The room inside was large and brightly lit by a number of floor-length glass windows. Bookshelves filled the spaces between the windows, topped with marble busts. There was a fireplace on one of the walls, as tall as a door, and accompanied by a small trestle table and a quartet of matching armchairs. The center of the room was dominated by a large and ornate desk of dark mahogany, piled high with papers and books. Sitting at the desk was a man who Deena assumed to be Lord Vallus, who looked at them over spectacles perched on a long, thin nose. The rest of his face was long and sharp too, with high cheekbones and hard, square jaw.
He brushed back his hair. “Lord Avenel,” he said, rising. “And—”
Avenel interrupted him. “Charles,” she said, “I’ll need a word with Lord Vallus in private.”
“Of course,” said Charles. “Shall I show Miss Deena to your quarters?”
“Please,” said Avenel. “I’m sure she is tired and will want a bath.”
Charles nodded. “This way, Miss.”
“O-oh, okay,” said Deena. She glanced back at Avenel for a moment then turned to follow Charles out of the room.
Avenel waited until the door had swung shut behind them before retrieving the ring from her pocket.

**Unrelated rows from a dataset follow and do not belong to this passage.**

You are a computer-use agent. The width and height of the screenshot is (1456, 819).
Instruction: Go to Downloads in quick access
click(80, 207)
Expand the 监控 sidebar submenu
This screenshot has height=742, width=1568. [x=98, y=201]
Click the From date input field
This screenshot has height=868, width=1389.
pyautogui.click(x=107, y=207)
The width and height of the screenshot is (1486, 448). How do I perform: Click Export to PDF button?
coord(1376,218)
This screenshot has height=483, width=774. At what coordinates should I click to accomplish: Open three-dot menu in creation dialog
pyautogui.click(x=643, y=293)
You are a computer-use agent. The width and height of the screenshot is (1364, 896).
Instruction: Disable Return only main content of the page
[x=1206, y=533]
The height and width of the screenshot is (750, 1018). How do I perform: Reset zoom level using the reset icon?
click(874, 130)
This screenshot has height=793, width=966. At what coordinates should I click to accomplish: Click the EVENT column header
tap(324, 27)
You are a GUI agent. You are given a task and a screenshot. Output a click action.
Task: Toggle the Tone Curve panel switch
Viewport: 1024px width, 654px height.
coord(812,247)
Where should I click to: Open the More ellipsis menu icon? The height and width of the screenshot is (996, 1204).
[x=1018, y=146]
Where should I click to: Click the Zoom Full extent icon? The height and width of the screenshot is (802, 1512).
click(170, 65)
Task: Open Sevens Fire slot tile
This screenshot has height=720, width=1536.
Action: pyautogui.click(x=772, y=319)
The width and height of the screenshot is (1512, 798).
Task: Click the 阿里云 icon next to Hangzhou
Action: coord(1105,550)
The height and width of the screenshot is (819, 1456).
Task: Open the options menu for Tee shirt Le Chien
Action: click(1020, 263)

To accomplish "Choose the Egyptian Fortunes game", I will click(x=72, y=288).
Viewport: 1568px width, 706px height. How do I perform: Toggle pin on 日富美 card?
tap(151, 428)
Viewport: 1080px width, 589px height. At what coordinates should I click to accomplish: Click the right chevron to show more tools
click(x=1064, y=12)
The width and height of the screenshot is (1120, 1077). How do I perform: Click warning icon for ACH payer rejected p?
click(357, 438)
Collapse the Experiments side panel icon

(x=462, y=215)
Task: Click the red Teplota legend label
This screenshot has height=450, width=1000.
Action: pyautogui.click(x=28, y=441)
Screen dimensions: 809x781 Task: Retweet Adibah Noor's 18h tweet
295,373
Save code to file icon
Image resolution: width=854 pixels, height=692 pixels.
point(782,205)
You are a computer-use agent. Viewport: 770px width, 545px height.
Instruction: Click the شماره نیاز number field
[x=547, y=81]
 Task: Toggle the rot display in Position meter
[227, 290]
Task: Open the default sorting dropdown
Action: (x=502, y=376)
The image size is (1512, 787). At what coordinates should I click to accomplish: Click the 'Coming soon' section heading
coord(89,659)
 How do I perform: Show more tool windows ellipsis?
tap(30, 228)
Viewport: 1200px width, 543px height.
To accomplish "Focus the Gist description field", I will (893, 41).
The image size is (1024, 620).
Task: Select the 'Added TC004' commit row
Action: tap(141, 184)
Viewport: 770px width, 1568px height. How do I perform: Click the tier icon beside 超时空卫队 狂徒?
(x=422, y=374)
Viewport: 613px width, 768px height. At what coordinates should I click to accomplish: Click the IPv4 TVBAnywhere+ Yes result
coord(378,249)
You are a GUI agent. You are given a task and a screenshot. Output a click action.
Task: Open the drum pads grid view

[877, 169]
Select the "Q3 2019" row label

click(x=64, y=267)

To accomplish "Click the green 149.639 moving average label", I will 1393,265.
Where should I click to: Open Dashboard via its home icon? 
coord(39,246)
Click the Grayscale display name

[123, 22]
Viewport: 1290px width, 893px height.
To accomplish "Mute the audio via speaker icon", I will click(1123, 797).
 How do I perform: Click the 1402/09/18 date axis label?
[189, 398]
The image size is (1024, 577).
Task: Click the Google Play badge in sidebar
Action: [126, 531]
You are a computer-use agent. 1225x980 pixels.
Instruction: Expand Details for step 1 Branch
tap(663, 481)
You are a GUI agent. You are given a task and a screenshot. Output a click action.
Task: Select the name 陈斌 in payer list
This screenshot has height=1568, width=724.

She crossed the room in three quick strides and slammed it on Vallus’s desk. “Explain.”
Vallus picked up the ring and ran his thumb over his sigil. “Did Edith give this to you?”
“No. She was dead.”
Vallus closed his eyes. “Ah.”
“Is the girl your daughter?”
Vallus didn’t answer. His eyes remained closed. After a long silence, he sighed. “Yes.”
“She’s lucky to be alive. If Joel and I hadn’t been there—”
“I know,” said Vallus. “Taunsgrove was supposed to be safe.”
“Safe?” asked Avenel.
“I know,” said Vallus, holding up his hands, “but there hadn’t been an attack like that in decades. If I had known—”
“I’m not talking about the attack,” interrupted Avenel. “I’m talking about Taunsgrove. You know full well how towns like that can be, how much they resent Hallowed rule. You know what happened to Kamiya—”
“It isn’t like with Kamiya! Edith knew what she was—who I was—and once Deena came of age we would have told her.”
“So why send them away at all? You would hardly be the first man to keep a paramour or a bastard child.”
“That isn’t what— it isn’t how you think,” said Vallus. “Believe me, I had my reasons for—”
“What reasons could you possibly have for abandoning your own daughter?”
The look Vallus gave her was that of a wounded deer. “I—I didn’t,” he said quietly. “Avenel, I—I didn’t know what else to do.”
Avenel regarded him for a moment. “Then talk to me. Tell me what your reasons are.”
Vallus hesitated. “Promise me you won’t tell a soul. And—and that you won’t hurt her.”
“Why would I hurt her?”
“Edith isn’t Deena’s mother, not by blood.”
“Then who is?”
Vallus sighed. “Her name was Fosette. She was Ajjraean.”